Empanada de millo e berberechos.
Empanada. Foto: Forno do Couto, (Noia).

Empanada de Noia: sabia combinación de tierra y mar

La tradicional preparación se elabora con harina de maíz y un relleno de berberechos

Uno de los productos con mayor fama de la gastronomía gallega es la empanada, cuyas raíces históricas nos hacen viajar hasta el Medievo. Precisamente en una villa con un importante patrimonio de esta época, Noia, podemos encontrar una de las preparaciones tradicionales que suscita mayores elogios entre los paladares más exigentes.

La empanada es un plato que destaca por su versatilidad, ya que admite una gran variedad de ingredientes. Así, podemos encontrar rellenos de carne, vegetales, pescado o marisco, y masas de harina de trigo (la más habitual) o de maíz.

Al tiempo que nos permite múltiples opciones en cuanto a la forma de prepararla, la empanada también se adapta a diferentes posibilidades de consumo: caliente o fría; como entrante o como plato principal de nuestra comida, merienda o cena.

Entre el amplio abanico de preparaciones y presentaciones que podemos encontrar en toda la geografía gallega, en la localidad coruñesa de Noia destaca una especialidad local que combina, con gran sabiduría, frutos de la tierra y del mar: la empanada de maíz con berberechos.

Los secretos de la empanada de Noia

En Noia podemos encontrar una gran variedad de empanadas, tanto en las masas como en rellenos. La de trigo tiene la peculiaridad de hacerse con una masa más gorda de lo que suele ser habitual. Debido a ese grosor, durante su  cocción en el horno se le da la vuelta para que quede hecha por los de los lados.

En cuanto a la de maíz, la más famosa es la que lleva berberechos, bivalvo del que Noia es también un importante productor.

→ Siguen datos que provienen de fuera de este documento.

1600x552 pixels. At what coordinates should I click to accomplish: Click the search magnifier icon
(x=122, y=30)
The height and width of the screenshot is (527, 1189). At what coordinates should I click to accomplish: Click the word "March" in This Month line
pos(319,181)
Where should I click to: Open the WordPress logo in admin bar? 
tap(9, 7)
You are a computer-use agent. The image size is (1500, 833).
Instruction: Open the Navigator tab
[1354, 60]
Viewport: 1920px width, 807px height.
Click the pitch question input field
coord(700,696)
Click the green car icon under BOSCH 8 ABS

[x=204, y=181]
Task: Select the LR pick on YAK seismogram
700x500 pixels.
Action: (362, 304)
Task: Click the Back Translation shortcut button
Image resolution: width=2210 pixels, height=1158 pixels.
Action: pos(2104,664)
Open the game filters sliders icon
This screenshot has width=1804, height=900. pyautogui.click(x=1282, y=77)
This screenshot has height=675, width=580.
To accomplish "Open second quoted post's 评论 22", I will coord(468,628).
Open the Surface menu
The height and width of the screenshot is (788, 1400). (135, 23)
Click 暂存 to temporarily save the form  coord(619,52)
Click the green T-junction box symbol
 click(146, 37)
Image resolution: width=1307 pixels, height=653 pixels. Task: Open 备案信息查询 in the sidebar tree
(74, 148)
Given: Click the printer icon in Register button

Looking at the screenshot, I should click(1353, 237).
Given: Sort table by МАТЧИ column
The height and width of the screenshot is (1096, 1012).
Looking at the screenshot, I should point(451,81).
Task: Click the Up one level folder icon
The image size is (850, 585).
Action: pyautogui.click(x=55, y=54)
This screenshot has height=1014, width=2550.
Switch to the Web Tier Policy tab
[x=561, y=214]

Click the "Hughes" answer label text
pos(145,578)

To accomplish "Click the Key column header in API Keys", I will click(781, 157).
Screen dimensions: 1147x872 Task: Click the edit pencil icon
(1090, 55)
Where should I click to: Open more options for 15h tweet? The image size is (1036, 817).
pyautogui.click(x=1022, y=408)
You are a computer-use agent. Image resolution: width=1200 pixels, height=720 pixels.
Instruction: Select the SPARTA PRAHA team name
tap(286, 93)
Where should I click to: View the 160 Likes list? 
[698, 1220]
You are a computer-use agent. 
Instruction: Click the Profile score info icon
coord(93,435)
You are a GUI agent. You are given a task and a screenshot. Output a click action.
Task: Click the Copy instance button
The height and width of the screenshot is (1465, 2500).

Otras posibles opciones de relleno son la jibia, el pulpo o el bacalao, por citar algunos ejemplos.

Algunos de los secretos para conseguir una buena empanada residen en la experiencia y sabiduría de quien la hace, pero también en el producto que se selecciona para su elaboración. Según Sesé Fernández, encargada de la panadería Forno do Couto, en Noia, algunas de las claves están en “comprar producto local y de primera calidad”. “Es importante que la cebolla sea también del país, y hay que freírla en la sartén”, precisa.

Sin embargo, contar con buena materia prima no es suficiente para la empanada perfecta. Según confiesa, también es indispensable “trabajar con cariño y usar un buen horno, a poder ser de piedra”.

Fernández destaca que “la empanada tiene mucha tradición en Noia”. En su familia, el saber se ha ido transmitiendo de generación en generación pues, antes que ella, “mi abuela siempre la hizo y, después, mi madre también”, recuerda.

Cierto es que este producto cuenta con gran reconocimiento en la villa, pues cada mes de agosto se celebra una fiesta de exaltación que incluye un concurso en el que participan profesionales y particulares. Una oportunidad para degustar la amplia variedad posibilidades que ofrece este sabroso producto.

Empanada y maíz: un poco de historia

Tal y como dice el historiador Xavier Castro en su obra A mesa e manteis. Historia da alimentación en Galicia, la empanada es uno de los “pilares medievales” de la gastronomía de la comunidad, un alimento que poco a poco fue dándose a conocer más allá de las tierras gallegas hasta  convertirse en “carta emblemática” de nuestra gastronomía.

No muy lejos de Noia existen testimonios de que en la Edad Media ya se degustaba este producto, ya que en el Pórtico de la Gloria de Santiago de Compostela (finales del siglo  XII) se encuentra la primera representación conocida. Sin salir de la capital de Galicia, podemos encontrar otra posible referencia en el Pazo de Xelmírez (comienzos del siglo  XIII). También la literatura de la época recoge alusiones la este manjar, como es el caso de las Cantigas de Santa María de Alfonso X El Sabio (siglo  XIII).

En el caso del maíz, fue uno de los productos que llegó a Europa tras el descubrimiento de América. Pasará tiempo entre la primera introducción y la expansión de su uso y cultivo en Galicia, por lo que habrá que esperar hasta el siglo  XVII para encontrar referencias de su uso habitual en la alimentación de la población de la comunidad. En ese sentido, existe constancia de que entre 1640 y 1700 ya se comía pan hecho de este cereal en poblaciones del litoral.

Para saborear la ría de Muros-Noia

Además de la empanada y del berberecho de la ría de Muros y Noia, bivalvo que se puede degustar en arroces o al vapor, en la comarca existen otras exquisiteces que vale la pena probar, especialmente en lo que respecta a pescados y mariscos.

Uno de los planes gastronómicos imprescindibles en un recorrido por esta comarca coruñesa pasa por degustar la sardina de Portosín, en el ayuntamiento de Porto do Son. En verano, este producto es homenajeado con su propia fiesta popular.